TASK BRIEF: Format the stretch from the line containing "Image resolution: width=585" through the line containing "x-tick-label: 10000 is" as a JSON list of strings, one string per line, skipping blank lines.

DATASET EXCERPTS:
#####
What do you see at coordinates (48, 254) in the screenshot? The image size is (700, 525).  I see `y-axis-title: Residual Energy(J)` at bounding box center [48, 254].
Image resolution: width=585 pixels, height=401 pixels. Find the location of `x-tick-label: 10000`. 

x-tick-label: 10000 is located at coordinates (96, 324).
#####
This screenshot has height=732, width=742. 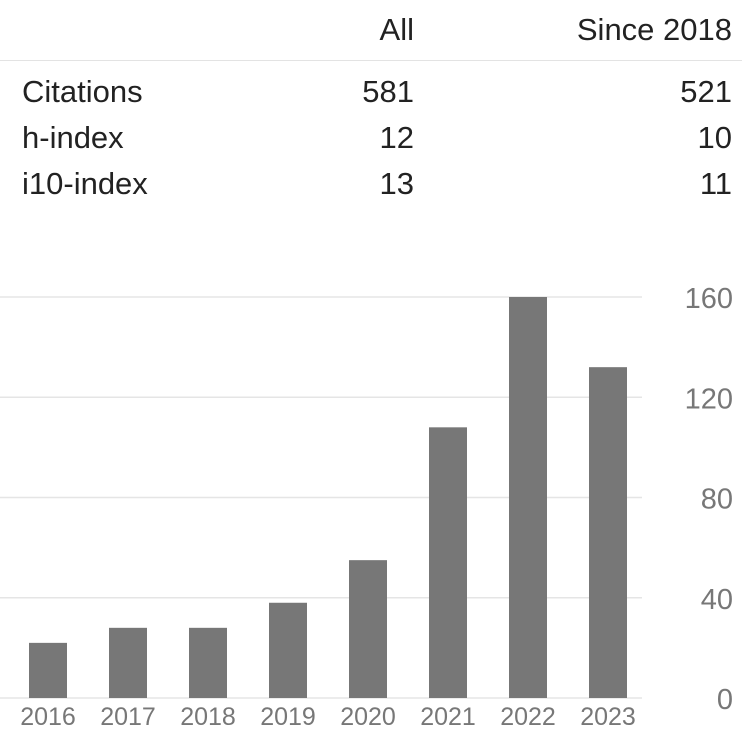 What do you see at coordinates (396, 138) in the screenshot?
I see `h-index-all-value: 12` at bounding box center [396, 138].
#####
RESULT OF THIS TASK:
[
  "Image resolution: width=585 pixels, height=401 pixels. Find the location of `x-tick-label: 10000`. ",
  "x-tick-label: 10000 is located at coordinates (96, 324)."
]